На брошенной на земляной пол мешковине животом вниз лежал мальчик, чуть старше сидевшего в углу. Его голова была замотана какой-то тряпкой, видимо — рубахой. Из этого комка торчали связанные кисти рук, равномерно дёргающиеся. С боков были видны мосластые колени, тощие голени и какие-то… полуваленки. Всё остальное было закрыто распахнутым серым длинным халатом моего знакомого нукера. Тело владельца находилось внутри халата, и ритмично поднималось и опускалось, издавая удовлетворённые возгласы типа «ух! Ух!». Парень под ним синфазно сообщал миру: «ой! Ой!». Женщина у печи непрерывно тянула: «и-и-и». Кыпчаки вокруг рассуждали о новых персидских жеребцах какого-то Кобы и о возможной конкуренции им со стороны наблюдаемого нукера.

Я тихонько шагнул в сторону, пробираясь за спинами зрителей в сторону пленника в углу. Присел с ним рядом. Он, почувствовав движение, ошалело скользнул по мне взглядом и снова уставился на происходящее. Весь там. В зрелище этого процесса. Оторваться не может. В такт этому «ой-ой» у него дрожат губы, и дёргается лицо.

А я… я — нет. Я не институтская барышня. За этот год я столько всякого нахлебался, что просто иллюстрация к этнографическим запискам какого-то француза: «степные джигиты используют полонённых мальчиков для их наслаждений» — даже с озвучкой на три голоса… Да, обращает внимание. Но от дела не отвлекает. Скорее наоборот:

Нравиться?

– А…? Чего? Что?!!! Господи, пресвятая богородица, язычники окаянные…

– Ты будешь следующим.

– Эта… почему? Нет! Не надо! Я не хочу!!!

– Половцы ищут свои старые вещи. После битвы, что была сто лет назад. Какие-нибудь удила, стремена, бляхи, заклёпки. Не встречал?

Парень смотрел на меня совершенно ошалелым взглядом. Явно не понимая: о чём это я. Когда тут вот, прямо на глазах, на родном подворье, в поварне, где они всегда, всей семьёй, каждый день…

– Если это старьё им отдать — они уйдут. Вот этого больше не будет.

Вообще-то — да. Начнётся марш, а вне длительных стоянок у воинов и других дел хватает. Но собеседник ошалело отрицательно трясёт головой.

– Жаль. Хан бы обрадовался. Ну, извини. Что отвлёк.

– Стой! Я знаю! Я покажу! Тут рядом! Мы с братом закопали. Ну, вроде клад. Понарошку. Ну, играли. Ещё летом закопали. Тут, во дворе, под углом овина. Правда! Я покажу!

Я приложил палец к губам и тихонько отправился к своему микро-баю. Скулёж и уханье за моей спиной учащаются и усиливаются. Мда… Мальчишка молодой, может не выжить. Хотя… выжить для чего? Для нескольких лет в неволе в Степи? Или для греческих галер и каменоломен когда вырастет? Не жалей, Ваня, «аллах акбар», «на всё воля божья». «Suum cuique» — «каждому — своё»… Так было написано над воротами Бухенвальда.

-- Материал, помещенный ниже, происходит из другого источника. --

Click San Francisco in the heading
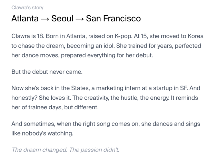This screenshot has width=207, height=159. coord(113,19)
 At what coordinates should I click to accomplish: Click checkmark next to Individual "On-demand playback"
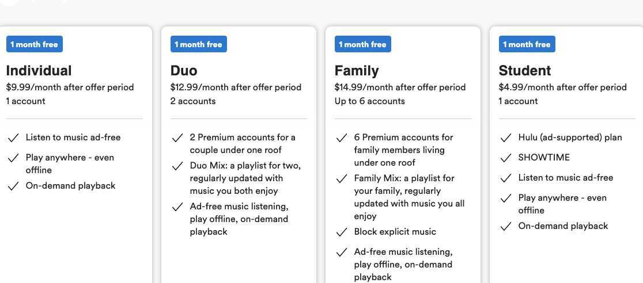[x=13, y=186]
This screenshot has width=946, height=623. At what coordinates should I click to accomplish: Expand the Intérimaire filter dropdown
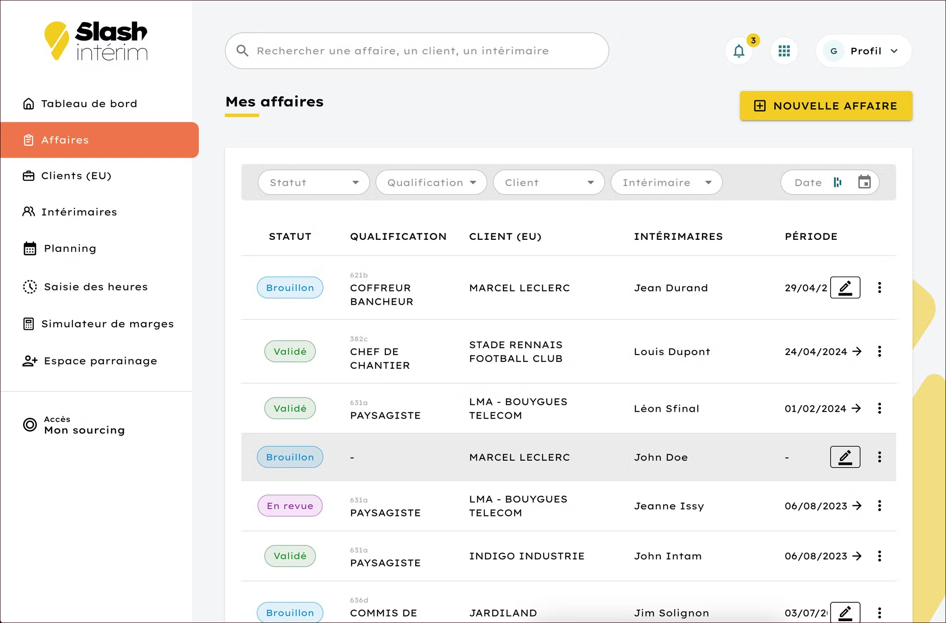click(x=666, y=183)
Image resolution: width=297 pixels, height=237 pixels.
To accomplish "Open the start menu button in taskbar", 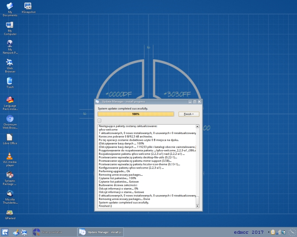I will coord(4,232).
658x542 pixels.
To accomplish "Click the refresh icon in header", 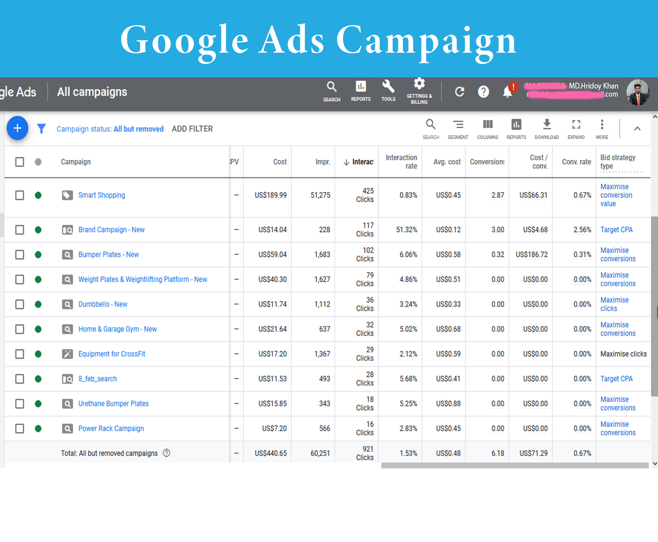I will (459, 92).
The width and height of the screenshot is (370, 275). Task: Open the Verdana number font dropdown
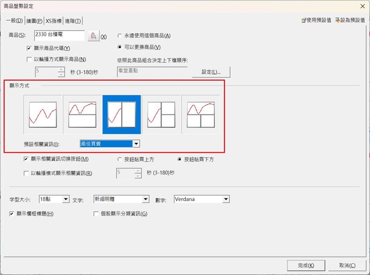(x=226, y=200)
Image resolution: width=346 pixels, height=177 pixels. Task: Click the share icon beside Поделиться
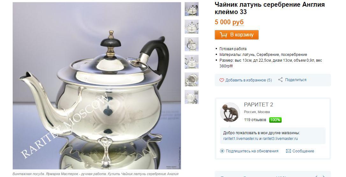[x=280, y=80]
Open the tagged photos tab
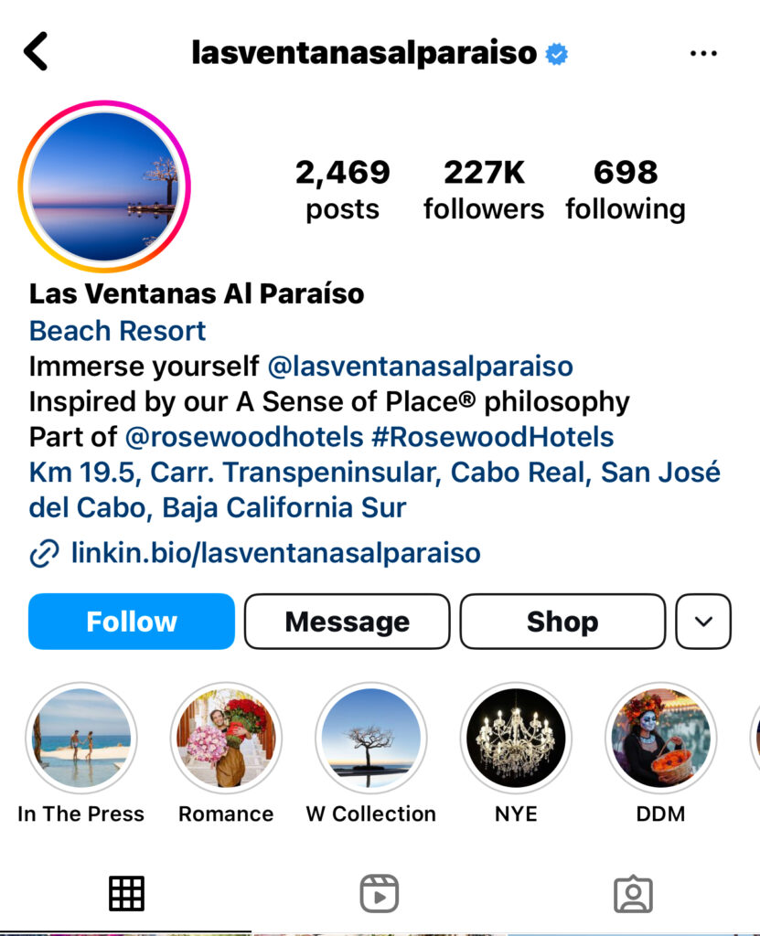The width and height of the screenshot is (760, 936). point(633,894)
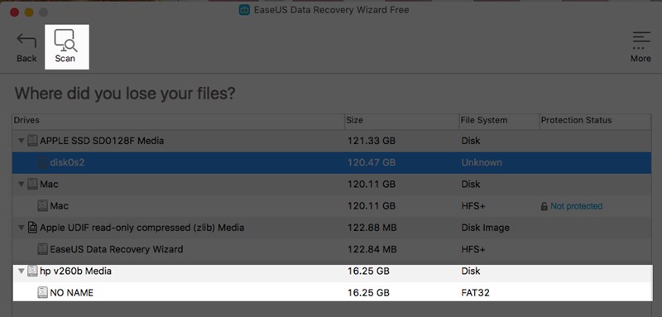
Task: Click the lock icon beside Not protected
Action: tap(544, 206)
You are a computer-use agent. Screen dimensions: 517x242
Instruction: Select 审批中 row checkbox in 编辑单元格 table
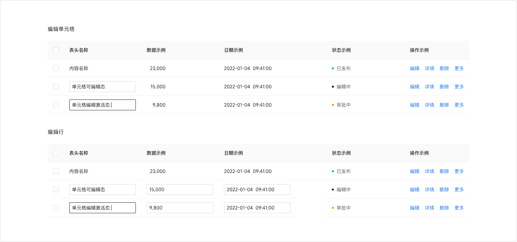click(x=56, y=105)
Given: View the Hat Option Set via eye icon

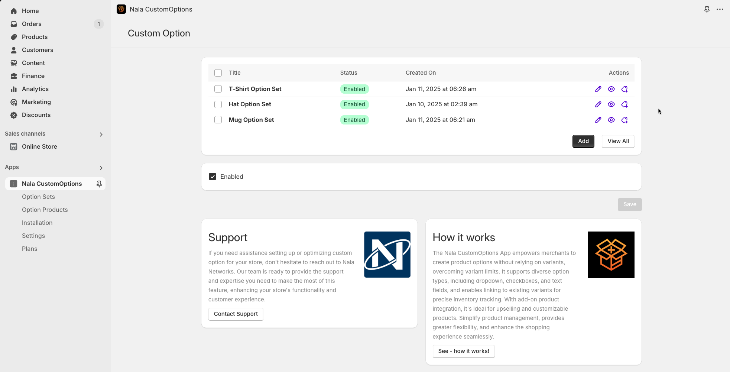Looking at the screenshot, I should coord(611,104).
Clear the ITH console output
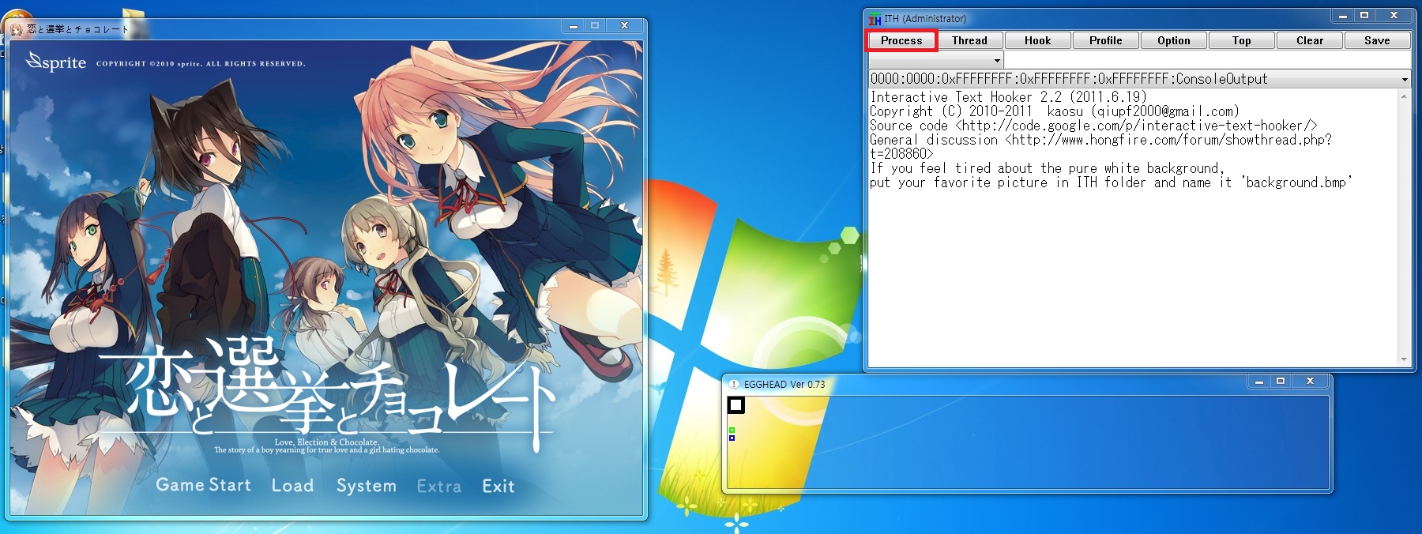Screen dimensions: 1422x534 pos(1309,40)
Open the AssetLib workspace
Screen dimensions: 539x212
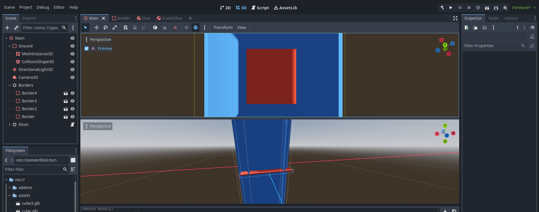pos(285,8)
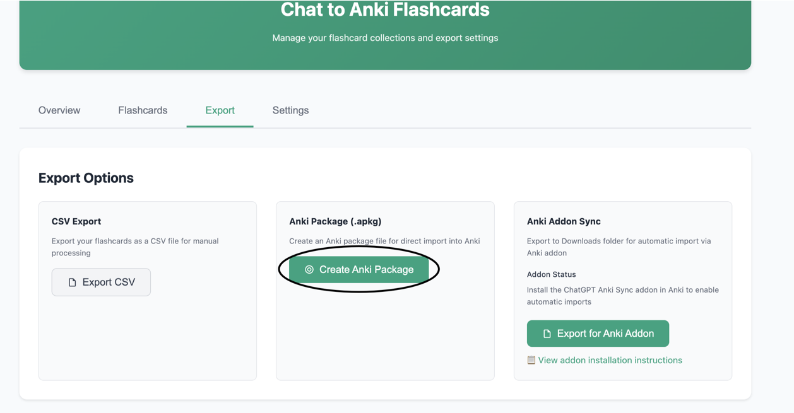The width and height of the screenshot is (794, 413).
Task: Click the document icon on Export for Anki Addon
Action: [547, 334]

Конец тридцать пятой части

– Часть 36. «Бессмертный волк серебряный как снег…»

– Глава 192

Я уже почти добрался до выхода, когда сзади раздался повелительный возглас:

– Дур! (Стой)

Что это меня — стало ясно сразу: один из молодых парней, стоявших у входа, цапнул меня за шиворот и развернул к центру помещения. Нукер, отжавшись на одной руке, упёртой в холку подростка под ним, второй — приглашающе помахал мне. Его широкая морда расплылась в многообещающей довольной улыбке. Редкие жёлтые зубы хорошо гармонировали с реденькими усиками. Что-то мне это лицо очень напоминает Париж — так и хочется съездить.

Меня подтащили к нему и поставили рядом на колени. Теперь мне было хорошо видны подробности происходившего под халатом. На спине полонянина, лежавшем на животе без штанов, с задранной на голову рубахе, уверенно, по-хозяйски устроился этот редкозубый хозяин жизни. Жизни разложенного мальчика — наверняка.